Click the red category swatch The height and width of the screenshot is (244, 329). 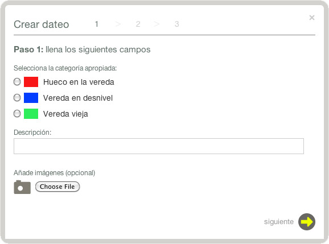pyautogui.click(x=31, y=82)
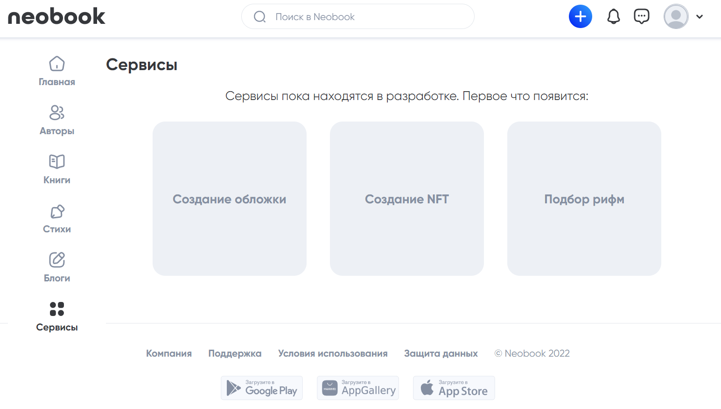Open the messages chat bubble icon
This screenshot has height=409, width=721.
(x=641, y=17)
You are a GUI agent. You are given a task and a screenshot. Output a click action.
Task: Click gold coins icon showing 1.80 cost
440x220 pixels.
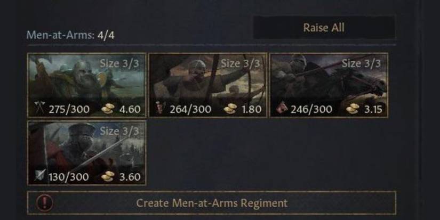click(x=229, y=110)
* * * * * * * * *
Scale the lines running from the line that contains "You are a GUI" through the end of the records, both ends included, and write them out again with their requests. Multiply every coordinate in the answers by 1.15, round to whole numbers with halves going up, and leave the pictures out.

You are a GUI agent. You are given a task and a screenshot. Output a click action.
Task: Click gold coins icon showing 1.80 cost
440x220 pixels.
click(x=263, y=127)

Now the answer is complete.